Disclaimers! First: I (somewhat indirectly) work for Tyler Cowen.

Second, this is a reply, not a review. My review is simple: Stubborn Attachments is a fascinating, thought-provoking work of political philosophy. Given its depth and originality, it’s also remarkably accessible. I strongly recommend it.

Third: there is plenty of interesting material in the book that I will not address at all. This includes narrow arguments about redistribution and environmental policy, as well as more abstract arguments about ethical disagreement and decision-making. I will not touch on these because I either simply agree, or if I have reservations, they’re not all that interesting.

Onto the fun stuff.

Introduction: Cowen’s argument in a nutshell, and map of my response

Essential to Cowen’s position is the claim that the discount rate for the value of the wellbeing of future people should be zero. In other words, the fact that someone doesn’t exist yet does not at all diminish the ethical value of their wellbeing. John, who is alive today, living a life of, say, 100 net utils, is worth exactly the same as Linda, who will live two hundred years from now, living a life of 100 net utils.

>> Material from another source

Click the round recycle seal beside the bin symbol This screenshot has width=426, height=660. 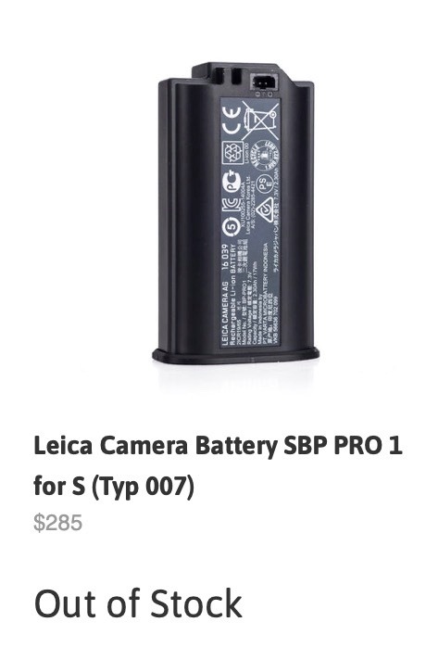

Presumably, there will be many, many more people alive in the future than are alive today. So, when we think about hard things like public policy and social organization, we shouldn’t aim to maximize the wellbeing of people alive today. Instead, we should maximize the wellbeing of all people—present and future. Given that there will be so many more future people, in practice this means our focus should be on maximizing the wellbeing of future people.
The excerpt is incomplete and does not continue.